I’m coming to terms with the fact that I can spend twelve hours a week in yoga class, hit a recovery meeting every weekday, take baths, go to acupuncture, get dinner with people I enjoy, fill my cup with every trick in my arsenal…and still struggle to drag my half-dead corpse out of bed each morning because I’m filled with dread about the coming day.

The water I’m pouring in isn’t staying put; it goes right down the drain. So the solution isn’t to frantically pour more in, it’s to get to leak fixin’.

And I will. I’m in a fortunate position: I know where my leak is. This particular one is work related. I’m out of alignment work-wise and the resulting stress is draining my cup faster than I can fill it.

Knowing where the leak is, in my experience, is half the battle.

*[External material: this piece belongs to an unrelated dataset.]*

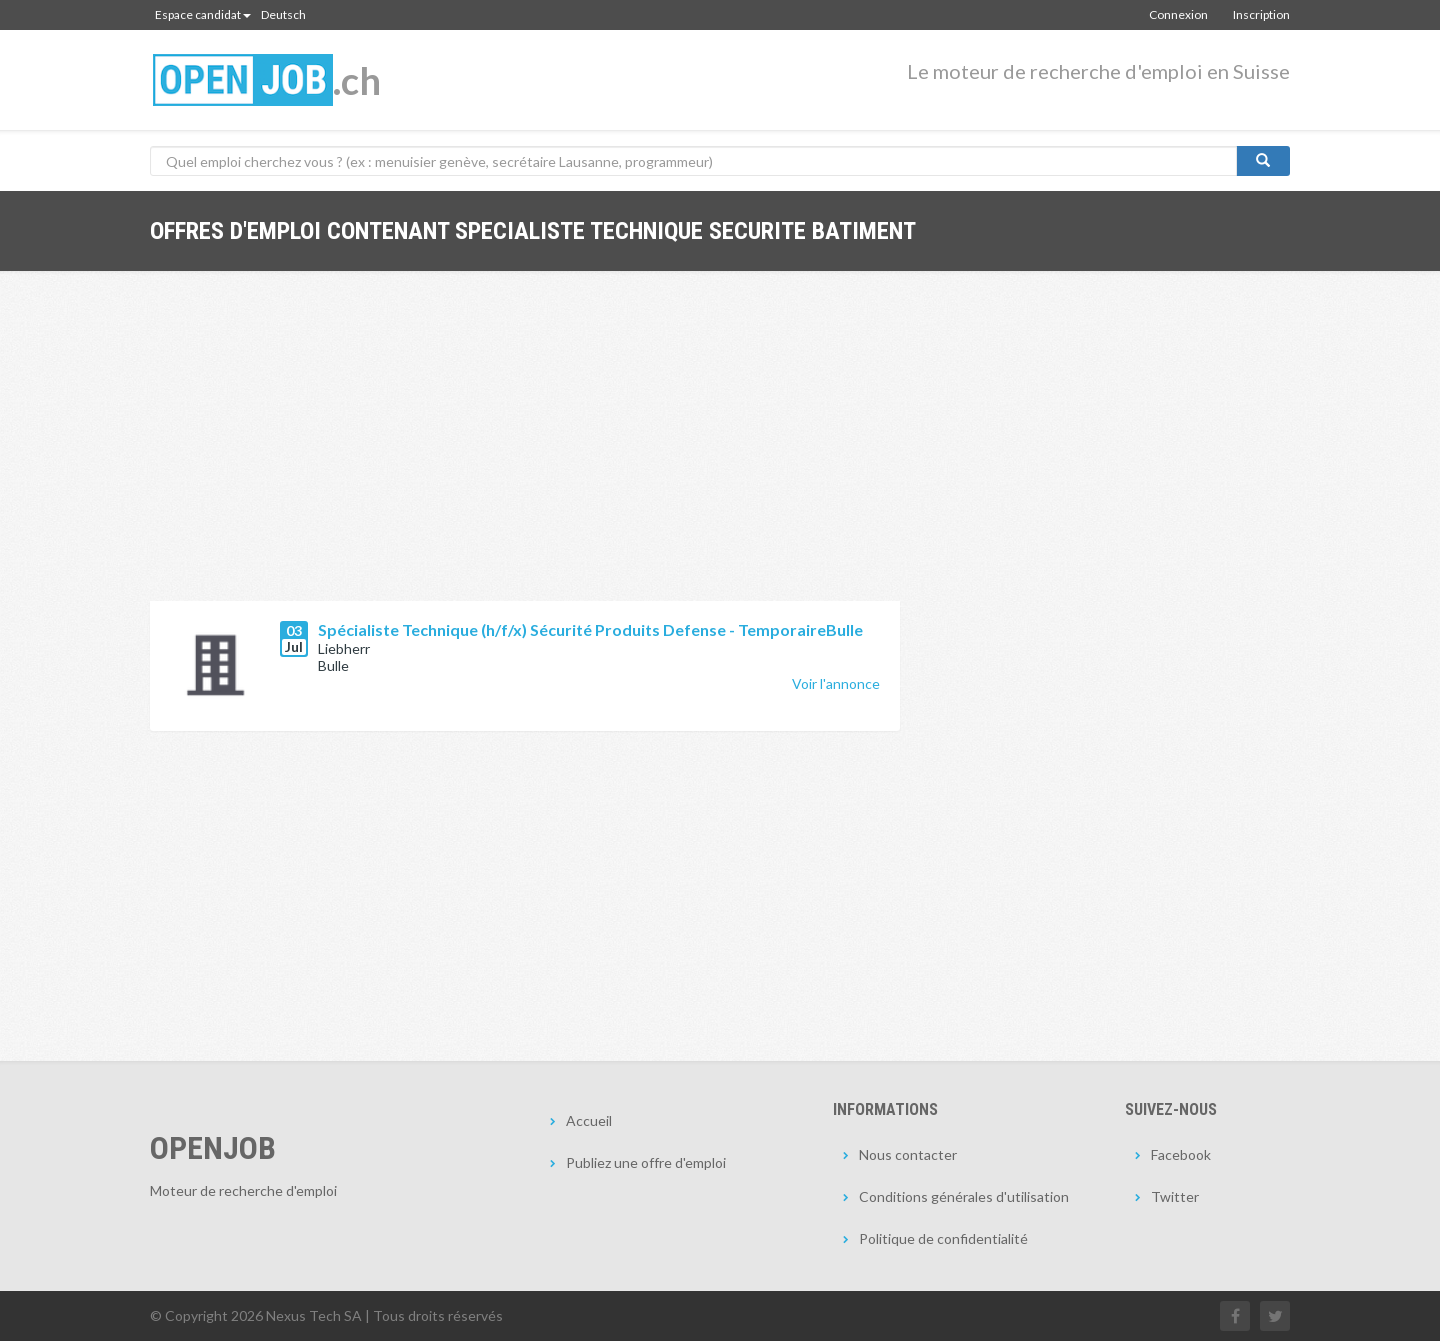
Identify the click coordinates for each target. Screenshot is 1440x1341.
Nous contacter (908, 1154)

The second half, and the part that I haven’t worked up the courage for yet, is actually taking action. Speaking up. Making the necessary changes. Setting boundaries so the changes stick.

But I’ll get there. Mostly because I’ve been open about what I’m struggling with and the people in my life have set strict boundaries with me: make the changes or you’re dead to us. Ok, maybe not that strict. But my therapist has alluded to firing me if I don’t make changes and I’ll almost certainly be kicked out of my book club if I don’t report positive action.

So I’ll do it. And life will get better. Then another leak will pop up and I’ll resist fixing it until it becomes painful enough that I have to, and so on and so forth.

Probably, the cycle will be the same for most of you. Except my friend Ina, who actually seems capable of living life without suffering, but I have to assume she’s an alien.

Fortunately, for the rest of us, there are baths. So, here’s to them. And to filling cups. And fixing leaks. And maybe, just maybe, treating this human experience as if it were something to regard with curiosity, something both interesting and enlightening and, often, even pretty darn rewarding.